Your response should reproduce every line of the entries that contains the word "navigation".

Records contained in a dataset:
++++++++++

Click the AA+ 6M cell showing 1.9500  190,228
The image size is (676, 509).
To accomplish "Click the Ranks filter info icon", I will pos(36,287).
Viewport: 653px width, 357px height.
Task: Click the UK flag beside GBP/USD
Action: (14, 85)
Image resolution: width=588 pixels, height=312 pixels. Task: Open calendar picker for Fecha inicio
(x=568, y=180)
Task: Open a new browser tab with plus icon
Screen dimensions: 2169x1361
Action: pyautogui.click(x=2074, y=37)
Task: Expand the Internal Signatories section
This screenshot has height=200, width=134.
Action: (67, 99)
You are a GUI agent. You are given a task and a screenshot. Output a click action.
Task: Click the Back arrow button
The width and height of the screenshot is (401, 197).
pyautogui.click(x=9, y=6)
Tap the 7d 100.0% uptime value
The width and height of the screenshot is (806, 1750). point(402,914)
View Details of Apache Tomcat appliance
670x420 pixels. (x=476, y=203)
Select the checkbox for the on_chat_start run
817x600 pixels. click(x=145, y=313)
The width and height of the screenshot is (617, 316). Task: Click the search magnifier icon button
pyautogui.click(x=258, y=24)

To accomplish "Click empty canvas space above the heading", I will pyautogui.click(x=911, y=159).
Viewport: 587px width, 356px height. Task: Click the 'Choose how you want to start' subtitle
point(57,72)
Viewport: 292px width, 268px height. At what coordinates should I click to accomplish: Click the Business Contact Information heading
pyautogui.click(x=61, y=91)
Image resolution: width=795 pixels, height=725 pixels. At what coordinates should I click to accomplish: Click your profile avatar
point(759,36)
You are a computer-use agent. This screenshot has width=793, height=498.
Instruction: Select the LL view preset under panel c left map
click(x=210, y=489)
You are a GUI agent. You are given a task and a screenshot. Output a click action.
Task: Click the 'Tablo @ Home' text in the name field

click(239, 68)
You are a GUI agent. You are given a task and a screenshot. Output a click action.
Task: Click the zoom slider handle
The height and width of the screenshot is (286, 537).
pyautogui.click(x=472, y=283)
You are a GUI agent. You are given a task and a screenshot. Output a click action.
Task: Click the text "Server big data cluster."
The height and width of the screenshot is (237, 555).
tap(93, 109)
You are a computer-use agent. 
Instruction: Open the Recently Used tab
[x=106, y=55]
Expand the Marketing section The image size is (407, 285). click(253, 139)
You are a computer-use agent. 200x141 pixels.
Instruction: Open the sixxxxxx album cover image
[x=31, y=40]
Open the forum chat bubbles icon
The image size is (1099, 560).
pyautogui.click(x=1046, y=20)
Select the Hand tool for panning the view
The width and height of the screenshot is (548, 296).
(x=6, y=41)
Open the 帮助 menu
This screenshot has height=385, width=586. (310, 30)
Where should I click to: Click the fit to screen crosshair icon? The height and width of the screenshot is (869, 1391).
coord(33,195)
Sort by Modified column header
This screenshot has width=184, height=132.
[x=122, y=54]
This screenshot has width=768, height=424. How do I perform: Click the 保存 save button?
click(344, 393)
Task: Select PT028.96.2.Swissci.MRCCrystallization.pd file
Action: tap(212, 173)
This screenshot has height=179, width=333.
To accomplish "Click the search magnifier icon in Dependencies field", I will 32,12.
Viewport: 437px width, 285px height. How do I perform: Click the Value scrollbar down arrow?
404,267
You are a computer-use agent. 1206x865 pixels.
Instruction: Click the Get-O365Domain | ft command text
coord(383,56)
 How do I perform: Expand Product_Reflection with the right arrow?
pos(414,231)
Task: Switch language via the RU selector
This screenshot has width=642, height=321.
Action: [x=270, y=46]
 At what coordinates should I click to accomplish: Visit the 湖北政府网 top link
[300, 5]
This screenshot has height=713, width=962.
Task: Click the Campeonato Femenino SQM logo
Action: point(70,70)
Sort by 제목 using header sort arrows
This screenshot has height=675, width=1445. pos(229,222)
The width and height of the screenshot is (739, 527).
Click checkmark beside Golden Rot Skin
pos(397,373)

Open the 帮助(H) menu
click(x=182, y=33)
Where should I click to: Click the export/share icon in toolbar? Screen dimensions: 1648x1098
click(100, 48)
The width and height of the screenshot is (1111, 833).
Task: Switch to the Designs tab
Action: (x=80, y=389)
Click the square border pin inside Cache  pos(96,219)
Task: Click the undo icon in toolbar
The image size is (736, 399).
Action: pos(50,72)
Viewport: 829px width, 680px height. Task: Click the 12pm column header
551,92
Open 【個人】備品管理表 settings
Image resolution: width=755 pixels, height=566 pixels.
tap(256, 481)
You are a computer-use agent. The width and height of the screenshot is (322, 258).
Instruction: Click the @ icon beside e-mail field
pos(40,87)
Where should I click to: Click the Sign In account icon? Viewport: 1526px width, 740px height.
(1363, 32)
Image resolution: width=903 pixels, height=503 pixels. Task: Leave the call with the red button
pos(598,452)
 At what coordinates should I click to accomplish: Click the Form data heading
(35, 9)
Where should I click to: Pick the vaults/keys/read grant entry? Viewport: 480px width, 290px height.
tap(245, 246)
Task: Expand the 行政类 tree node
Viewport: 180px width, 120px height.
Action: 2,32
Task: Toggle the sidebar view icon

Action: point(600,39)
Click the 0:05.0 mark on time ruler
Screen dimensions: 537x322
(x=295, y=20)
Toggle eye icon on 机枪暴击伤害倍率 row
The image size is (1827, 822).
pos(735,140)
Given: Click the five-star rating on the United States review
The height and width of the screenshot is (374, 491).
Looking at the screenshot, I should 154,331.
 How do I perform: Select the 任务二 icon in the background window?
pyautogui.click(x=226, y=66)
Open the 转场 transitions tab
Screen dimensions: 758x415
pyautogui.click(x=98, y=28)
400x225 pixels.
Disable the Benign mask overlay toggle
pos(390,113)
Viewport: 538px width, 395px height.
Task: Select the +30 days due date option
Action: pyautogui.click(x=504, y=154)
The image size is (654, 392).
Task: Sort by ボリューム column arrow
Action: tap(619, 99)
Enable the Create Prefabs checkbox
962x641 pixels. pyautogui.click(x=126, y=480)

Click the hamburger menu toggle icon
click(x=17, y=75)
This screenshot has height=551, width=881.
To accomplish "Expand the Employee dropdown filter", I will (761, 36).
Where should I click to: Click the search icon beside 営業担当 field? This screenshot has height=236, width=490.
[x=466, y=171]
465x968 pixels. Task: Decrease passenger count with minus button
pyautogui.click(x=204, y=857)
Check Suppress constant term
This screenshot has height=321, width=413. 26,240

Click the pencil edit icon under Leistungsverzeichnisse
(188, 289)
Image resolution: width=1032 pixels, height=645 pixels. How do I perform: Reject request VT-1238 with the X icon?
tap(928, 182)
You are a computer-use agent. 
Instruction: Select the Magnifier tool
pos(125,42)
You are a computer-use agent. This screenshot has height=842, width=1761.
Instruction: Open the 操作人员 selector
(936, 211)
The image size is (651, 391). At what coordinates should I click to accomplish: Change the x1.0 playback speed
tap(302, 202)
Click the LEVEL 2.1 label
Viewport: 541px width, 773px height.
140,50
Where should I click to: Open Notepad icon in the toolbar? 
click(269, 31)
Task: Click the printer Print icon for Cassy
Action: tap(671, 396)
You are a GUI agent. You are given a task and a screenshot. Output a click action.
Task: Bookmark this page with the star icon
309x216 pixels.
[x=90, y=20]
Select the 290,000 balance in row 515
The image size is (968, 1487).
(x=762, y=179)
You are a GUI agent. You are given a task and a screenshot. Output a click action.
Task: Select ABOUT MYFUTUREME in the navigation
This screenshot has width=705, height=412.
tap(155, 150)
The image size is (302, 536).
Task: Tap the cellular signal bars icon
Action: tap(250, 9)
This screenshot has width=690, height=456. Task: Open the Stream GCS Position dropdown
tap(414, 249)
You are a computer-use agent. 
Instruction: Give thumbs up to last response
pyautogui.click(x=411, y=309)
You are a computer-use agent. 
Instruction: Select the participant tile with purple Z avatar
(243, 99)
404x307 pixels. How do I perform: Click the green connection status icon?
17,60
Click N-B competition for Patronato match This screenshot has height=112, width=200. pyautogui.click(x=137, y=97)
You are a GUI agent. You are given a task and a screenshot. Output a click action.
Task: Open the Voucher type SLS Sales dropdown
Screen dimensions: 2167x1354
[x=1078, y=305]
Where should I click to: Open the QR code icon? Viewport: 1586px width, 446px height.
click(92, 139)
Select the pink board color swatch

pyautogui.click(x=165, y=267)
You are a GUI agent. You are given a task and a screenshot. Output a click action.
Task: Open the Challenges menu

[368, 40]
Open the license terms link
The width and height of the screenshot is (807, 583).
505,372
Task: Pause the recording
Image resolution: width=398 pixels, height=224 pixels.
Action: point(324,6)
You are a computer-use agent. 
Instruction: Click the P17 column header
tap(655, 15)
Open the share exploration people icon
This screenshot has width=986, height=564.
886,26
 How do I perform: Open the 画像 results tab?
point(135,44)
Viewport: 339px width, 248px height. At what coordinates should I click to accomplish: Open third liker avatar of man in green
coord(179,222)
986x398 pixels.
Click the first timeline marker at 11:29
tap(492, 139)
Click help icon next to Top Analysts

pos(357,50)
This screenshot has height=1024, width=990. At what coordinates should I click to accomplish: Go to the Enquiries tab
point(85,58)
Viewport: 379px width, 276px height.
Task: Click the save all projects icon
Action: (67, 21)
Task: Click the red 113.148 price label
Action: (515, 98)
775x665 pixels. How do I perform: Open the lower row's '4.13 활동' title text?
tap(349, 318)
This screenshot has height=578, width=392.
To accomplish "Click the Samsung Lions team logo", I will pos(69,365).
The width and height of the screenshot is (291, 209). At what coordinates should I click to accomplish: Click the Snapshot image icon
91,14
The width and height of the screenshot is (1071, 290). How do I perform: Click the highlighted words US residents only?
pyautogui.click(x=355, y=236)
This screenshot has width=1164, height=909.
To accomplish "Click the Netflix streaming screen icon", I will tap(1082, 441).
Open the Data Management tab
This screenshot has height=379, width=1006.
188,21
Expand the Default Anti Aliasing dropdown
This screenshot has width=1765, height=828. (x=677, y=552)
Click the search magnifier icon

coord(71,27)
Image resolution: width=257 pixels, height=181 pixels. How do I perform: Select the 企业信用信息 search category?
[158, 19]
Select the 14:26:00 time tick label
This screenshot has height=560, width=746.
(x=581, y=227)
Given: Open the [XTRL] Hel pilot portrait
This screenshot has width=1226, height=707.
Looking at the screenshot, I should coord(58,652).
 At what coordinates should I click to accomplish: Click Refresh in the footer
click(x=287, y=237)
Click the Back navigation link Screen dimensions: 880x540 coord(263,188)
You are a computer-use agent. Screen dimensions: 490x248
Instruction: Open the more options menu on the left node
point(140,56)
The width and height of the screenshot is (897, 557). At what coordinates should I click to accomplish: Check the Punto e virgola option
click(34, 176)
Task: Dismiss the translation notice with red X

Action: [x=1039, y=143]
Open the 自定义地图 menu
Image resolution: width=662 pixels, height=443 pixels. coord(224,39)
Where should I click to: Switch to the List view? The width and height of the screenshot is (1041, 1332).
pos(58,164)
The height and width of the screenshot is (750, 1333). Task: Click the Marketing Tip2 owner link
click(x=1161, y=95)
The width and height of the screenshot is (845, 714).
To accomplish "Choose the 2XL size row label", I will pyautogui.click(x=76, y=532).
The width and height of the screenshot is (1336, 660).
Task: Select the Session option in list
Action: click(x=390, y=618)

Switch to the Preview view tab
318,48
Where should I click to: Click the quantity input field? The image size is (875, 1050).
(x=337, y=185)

++++++++++

## ANSWER BOX
Task: Select ABOUT MYFUTUREME in the navigation
Click the Back navigation link Screen dimensions: 880x540 coord(263,188)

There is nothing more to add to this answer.